## [ASSIGNED TASK]
Your response should be every line from the entries that includes the string "under".

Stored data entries
-.-.-

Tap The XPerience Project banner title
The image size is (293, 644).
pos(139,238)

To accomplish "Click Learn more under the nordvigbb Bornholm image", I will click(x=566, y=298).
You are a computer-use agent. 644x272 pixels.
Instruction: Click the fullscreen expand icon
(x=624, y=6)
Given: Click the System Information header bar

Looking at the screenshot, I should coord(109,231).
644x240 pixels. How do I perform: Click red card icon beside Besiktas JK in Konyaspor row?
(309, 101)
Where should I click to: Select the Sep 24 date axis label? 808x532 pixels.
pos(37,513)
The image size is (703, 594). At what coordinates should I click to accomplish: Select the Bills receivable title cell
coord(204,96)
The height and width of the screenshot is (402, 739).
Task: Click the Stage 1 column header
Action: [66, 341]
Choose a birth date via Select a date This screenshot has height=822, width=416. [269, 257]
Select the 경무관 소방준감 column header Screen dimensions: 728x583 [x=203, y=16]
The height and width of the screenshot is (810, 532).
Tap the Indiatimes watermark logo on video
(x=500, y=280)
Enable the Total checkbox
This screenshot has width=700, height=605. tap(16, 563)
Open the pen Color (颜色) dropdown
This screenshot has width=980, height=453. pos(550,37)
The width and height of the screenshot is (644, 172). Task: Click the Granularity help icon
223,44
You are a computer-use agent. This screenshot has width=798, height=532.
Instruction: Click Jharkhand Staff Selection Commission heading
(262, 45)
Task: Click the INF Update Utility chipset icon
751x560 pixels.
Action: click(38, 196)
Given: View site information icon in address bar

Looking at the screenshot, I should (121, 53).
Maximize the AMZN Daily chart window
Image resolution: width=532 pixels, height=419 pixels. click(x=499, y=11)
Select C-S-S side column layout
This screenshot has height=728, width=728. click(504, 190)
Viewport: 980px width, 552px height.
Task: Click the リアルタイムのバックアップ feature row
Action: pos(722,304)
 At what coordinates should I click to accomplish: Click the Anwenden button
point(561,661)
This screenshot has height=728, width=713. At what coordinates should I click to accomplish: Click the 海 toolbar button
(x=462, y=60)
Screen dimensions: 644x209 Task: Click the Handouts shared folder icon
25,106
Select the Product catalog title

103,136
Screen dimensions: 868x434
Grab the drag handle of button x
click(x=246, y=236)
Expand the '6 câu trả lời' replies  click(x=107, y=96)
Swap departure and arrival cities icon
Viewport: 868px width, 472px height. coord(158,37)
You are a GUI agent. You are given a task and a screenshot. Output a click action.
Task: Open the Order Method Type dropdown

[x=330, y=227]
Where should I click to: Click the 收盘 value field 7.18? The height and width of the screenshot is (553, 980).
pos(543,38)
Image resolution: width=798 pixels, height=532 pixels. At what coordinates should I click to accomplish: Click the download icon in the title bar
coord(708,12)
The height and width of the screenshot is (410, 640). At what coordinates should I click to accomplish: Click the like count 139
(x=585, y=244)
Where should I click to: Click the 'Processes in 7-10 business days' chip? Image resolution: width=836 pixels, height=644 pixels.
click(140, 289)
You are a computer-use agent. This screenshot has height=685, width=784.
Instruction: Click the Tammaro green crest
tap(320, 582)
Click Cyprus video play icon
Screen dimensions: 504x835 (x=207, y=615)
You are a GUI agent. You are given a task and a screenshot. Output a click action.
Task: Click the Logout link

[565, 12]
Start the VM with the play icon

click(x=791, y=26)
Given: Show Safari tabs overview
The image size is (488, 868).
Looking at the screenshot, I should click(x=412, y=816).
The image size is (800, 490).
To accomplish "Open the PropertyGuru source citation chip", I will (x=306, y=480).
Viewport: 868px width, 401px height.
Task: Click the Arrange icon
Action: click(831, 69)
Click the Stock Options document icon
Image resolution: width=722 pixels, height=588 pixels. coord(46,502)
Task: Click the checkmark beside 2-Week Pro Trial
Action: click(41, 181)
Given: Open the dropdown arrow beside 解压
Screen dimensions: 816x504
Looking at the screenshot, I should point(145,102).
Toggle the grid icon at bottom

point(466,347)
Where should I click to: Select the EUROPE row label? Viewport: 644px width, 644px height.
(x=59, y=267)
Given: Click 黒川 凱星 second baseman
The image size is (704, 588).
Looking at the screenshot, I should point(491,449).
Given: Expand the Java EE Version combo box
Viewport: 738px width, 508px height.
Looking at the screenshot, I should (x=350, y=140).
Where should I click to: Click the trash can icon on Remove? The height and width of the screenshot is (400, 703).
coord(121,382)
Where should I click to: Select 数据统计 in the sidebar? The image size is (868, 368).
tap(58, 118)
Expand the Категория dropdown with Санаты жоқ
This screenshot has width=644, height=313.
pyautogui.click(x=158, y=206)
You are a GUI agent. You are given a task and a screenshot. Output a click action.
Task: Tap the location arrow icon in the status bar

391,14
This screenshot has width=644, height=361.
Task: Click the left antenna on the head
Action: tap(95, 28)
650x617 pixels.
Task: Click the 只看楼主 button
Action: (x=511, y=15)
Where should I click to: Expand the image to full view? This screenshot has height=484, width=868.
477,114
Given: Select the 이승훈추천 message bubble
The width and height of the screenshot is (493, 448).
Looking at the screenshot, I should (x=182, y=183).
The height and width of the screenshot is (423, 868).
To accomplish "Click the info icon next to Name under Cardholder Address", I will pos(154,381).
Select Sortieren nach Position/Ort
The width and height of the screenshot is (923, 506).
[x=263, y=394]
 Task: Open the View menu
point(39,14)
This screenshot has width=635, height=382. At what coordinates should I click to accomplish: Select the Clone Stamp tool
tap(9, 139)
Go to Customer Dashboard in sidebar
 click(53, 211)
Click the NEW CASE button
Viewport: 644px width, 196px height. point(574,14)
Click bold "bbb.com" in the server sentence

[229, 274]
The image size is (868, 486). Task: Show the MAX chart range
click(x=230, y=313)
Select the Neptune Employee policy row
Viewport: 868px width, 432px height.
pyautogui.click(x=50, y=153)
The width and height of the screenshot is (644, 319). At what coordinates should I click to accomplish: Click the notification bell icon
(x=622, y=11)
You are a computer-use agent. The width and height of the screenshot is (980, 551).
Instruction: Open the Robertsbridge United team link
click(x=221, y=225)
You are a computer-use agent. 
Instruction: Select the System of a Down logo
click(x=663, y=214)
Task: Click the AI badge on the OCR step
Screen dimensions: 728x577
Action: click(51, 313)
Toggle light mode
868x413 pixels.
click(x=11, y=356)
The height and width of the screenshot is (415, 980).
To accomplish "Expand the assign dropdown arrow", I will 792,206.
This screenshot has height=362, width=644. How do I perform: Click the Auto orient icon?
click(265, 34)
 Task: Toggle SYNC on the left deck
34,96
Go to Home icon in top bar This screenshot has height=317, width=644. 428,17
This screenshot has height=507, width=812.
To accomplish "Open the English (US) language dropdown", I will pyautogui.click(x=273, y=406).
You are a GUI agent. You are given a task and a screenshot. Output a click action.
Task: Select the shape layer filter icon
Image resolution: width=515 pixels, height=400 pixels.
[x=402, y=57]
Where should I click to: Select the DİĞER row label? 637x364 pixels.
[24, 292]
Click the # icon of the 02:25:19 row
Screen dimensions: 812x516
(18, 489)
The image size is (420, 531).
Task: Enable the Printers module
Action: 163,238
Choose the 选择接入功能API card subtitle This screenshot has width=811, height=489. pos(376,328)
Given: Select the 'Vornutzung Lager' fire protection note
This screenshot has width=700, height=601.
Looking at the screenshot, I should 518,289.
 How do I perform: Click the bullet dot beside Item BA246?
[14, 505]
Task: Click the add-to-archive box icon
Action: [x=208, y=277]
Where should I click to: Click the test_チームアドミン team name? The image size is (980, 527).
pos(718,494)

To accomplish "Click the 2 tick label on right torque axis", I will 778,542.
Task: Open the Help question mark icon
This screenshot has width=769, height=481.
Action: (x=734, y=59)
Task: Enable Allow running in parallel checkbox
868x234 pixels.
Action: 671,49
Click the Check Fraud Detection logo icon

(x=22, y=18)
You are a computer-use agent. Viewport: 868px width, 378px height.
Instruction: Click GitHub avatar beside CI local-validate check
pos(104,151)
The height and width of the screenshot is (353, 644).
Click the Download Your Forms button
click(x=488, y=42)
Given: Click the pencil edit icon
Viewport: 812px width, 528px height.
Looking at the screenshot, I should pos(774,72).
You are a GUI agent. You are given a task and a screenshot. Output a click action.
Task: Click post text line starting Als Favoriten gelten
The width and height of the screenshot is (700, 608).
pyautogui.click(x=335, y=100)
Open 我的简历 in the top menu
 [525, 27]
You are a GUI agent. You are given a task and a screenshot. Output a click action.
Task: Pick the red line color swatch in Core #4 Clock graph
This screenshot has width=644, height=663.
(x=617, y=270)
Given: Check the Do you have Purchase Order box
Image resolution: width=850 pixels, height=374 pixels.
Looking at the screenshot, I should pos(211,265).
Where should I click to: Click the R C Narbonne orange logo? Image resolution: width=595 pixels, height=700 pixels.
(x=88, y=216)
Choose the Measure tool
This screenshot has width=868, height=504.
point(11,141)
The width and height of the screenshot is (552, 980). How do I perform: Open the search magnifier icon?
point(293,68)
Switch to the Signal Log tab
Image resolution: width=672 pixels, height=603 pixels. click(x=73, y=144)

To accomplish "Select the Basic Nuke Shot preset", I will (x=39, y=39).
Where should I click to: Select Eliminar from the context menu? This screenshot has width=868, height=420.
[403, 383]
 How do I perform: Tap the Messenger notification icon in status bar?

-.-.-

## [SOLUTION TO THIS EXERCISE]
To accomplish "Click Learn more under the nordvigbb Bornholm image", I will click(x=566, y=298).
To accomplish "Click the info icon next to Name under Cardholder Address", I will pos(154,381).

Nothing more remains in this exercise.